The kernel's implementation of notifier chains is unsafe. There is no
protection against entries being added to or removed from a chain while the
chain is in use. The issues were discussed in this thread:
http://marc.theaimsgroup.com/?l=linux-kernel&m=113018709002036&w=2
We noticed that notifier chains in the kernel fall into two basic usage
classes:
"Blocking" chains are always called from a process context
and the callout routines are allowed to sleep;
"Atomic" chains can be called from an atomic context and
the callout routines are not allowed to sleep.
We decided to codify this distinction and make it part of the API. Therefore
this set of patches introduces three new, parallel APIs: one for blocking
notifiers, one for atomic notifiers, and one for "raw" notifiers (which is
really just the old API under a new name). New kinds of data structures are
used for the heads of the chains, and new routines are defined for
registration, unregistration, and calling a chain.

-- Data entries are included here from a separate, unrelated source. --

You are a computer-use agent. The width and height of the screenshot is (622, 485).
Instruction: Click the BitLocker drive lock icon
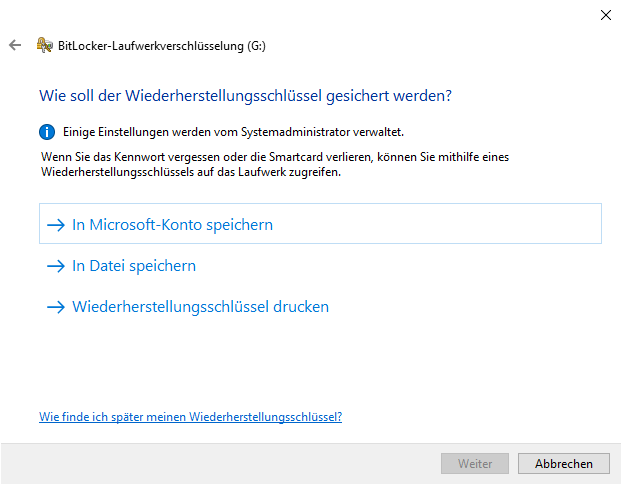coord(44,45)
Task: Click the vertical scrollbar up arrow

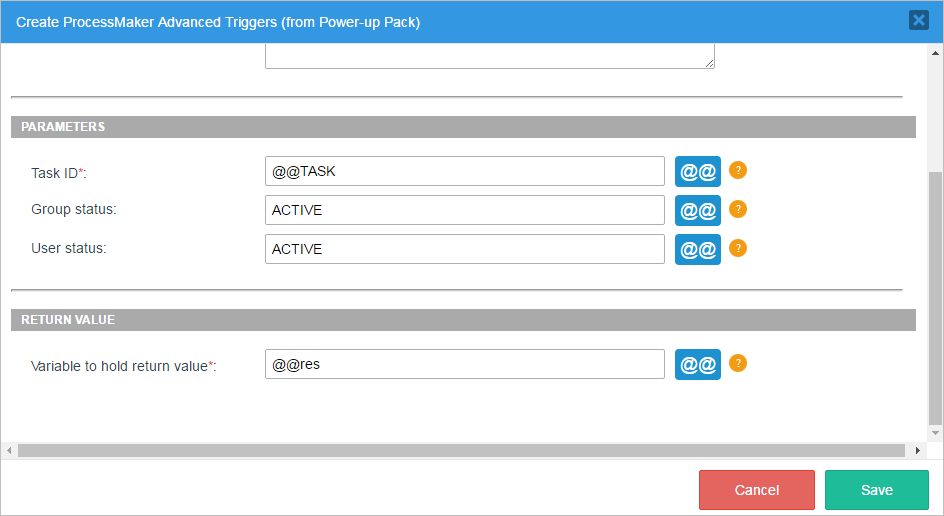Action: point(935,51)
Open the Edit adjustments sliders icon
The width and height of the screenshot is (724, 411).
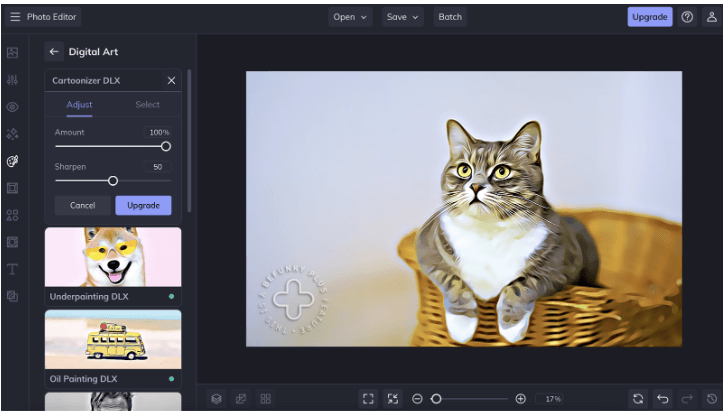[13, 79]
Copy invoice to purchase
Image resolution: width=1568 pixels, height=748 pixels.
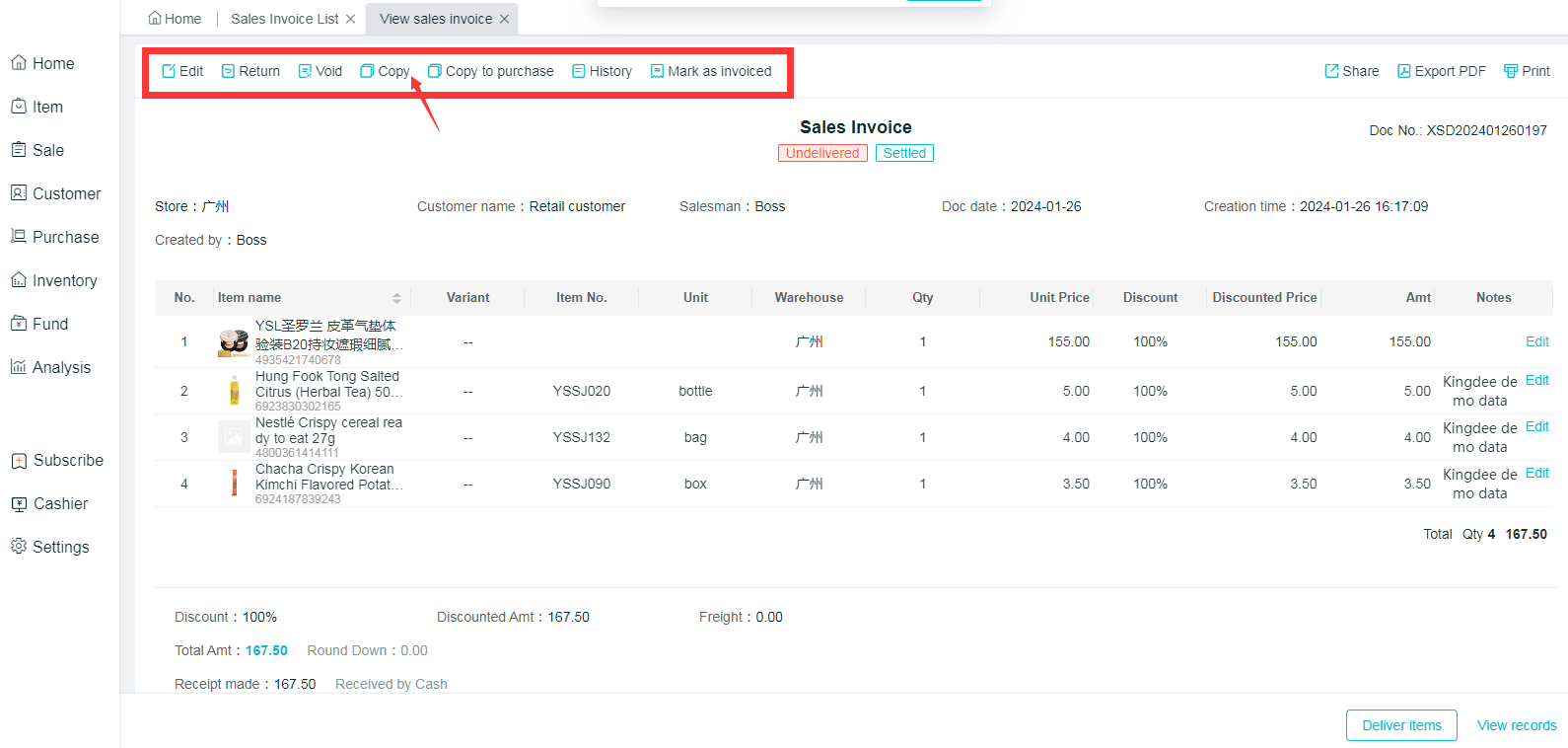(x=490, y=71)
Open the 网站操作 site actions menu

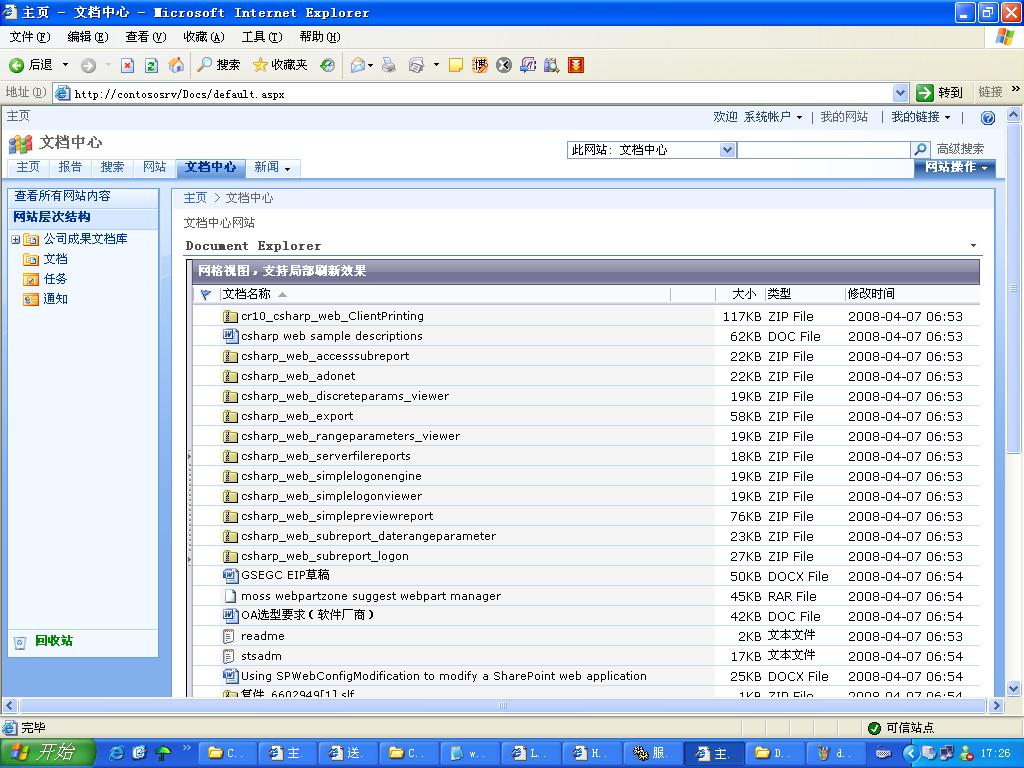(955, 167)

The three APIs are
explained in include/linux/notifier.h and their implementation is in
kernel/sys.c.
With atomic and blocking chains, the implementation guarantees that the chain
links will not be corrupted and that chain callers will not get messed up by
entries being added or removed. For raw chains the implementation provides no
guarantees at all; users of this API must provide their own protections. (The
idea was that situations may come up where the assumptions of the atomic and
blocking APIs are not appropriate, so it should be possible for users to
handle these things in their own way.)
There are some limitations, which should not be too hard to live with. For
atomic/blocking chains, registration and unregistration must always be done in
a process context since the chain is protected by a mutex/rwsem. Also, a
callout routine for a non-raw chain must not try to register or unregister
entries on its own chain. (This did happen in a couple of places and the code
had to be changed to avoid it.)
Since atomic chains may be called from within an NMI handler, they cannot use
spinlocks for synchronization. Instead we use RCU. The overhead falls almost
entirely in the unregister routine, which is okay since unregistration is much
less frequent that calling a chain.
Here is the list of chains that we adjusted and their classifications. None
of them use the raw API, so for the moment it is only a placeholder.
ATOMIC CHAINS
-------------
arch/i386/kernel/traps.c: i386die_chain
arch/ia64/kernel/traps.c: ia64die_chain
arch/powerpc/kernel/traps.c: powerpc_die_chain
arch/sparc64/kernel/traps.c: sparc64die_chain
arch/x86_64/kernel/traps.c: die_chain
drivers/char/ipmi/ipmi_si_intf.c: xaction_notifier_list
kernel/panic.c: panic_notifier_list
kernel/profile.c: task_free_notifier
net/bluetooth/hci_core.c: hci_notifier
net/ipv4/netfilter/ip_conntrack_core.c: ip_conntrack_chain
net/ipv4/netfilter/ip_conntrack_core.c: ip_conntrack_expect_chain
net/ipv6/addrconf.c: inet6addr_chain
net/netfilter/nf_conntrack_core.c: nf_conntrack_chain
net/netfilter/nf_conntrack_core.c: nf_conntrack_expect_chain
net/netlink/af_netlink.c: netlink_chain
BLOCKING CHAINS
---------------
arch/powerpc/platforms/pseries/reconfig.c: pSeries_reconfig_chain
arch/s390/kernel/process.c: idle_chain
arch/x86_64/kernel/process.c idle_notifier
drivers/base/memory.c: memory_chain
drivers/cpufreq/cpufreq.c cpufreq_policy_notifier_list
drivers/cpufreq/cpufreq.c cpufreq_transition_notifier_list
drivers/macintosh/adb.c: adb_client_list
drivers/macintosh/via-pmu.c sleep_notifier_list
drivers/macintosh/via-pmu68k.c sleep_notifier_list
drivers/macintosh/windfarm_core.c wf_client_list
drivers/usb/core/notify.c usb_notifier_list
drivers/video/fbmem.c fb_notifier_list
kernel/cpu.c cpu_chain
kernel/module.c module_notify_list
kernel/profile.c munmap_notifier
kernel/profile.c task_exit_notifier
kernel/sys.c reboot_notifier_list
net/core/dev.c netdev_chain
net/decnet/dn_dev.c: dnaddr_chain
net/ipv4/devinet.c: inetaddr_chain
It's possible that some of these classifications are wrong. If they are,
please let us know or submit a patch to fix them. Note that any chain that
gets called very frequently should be atomic, because the rwsem read-locking
used for blocking chains is very likely to incur cache misses on SMP systems.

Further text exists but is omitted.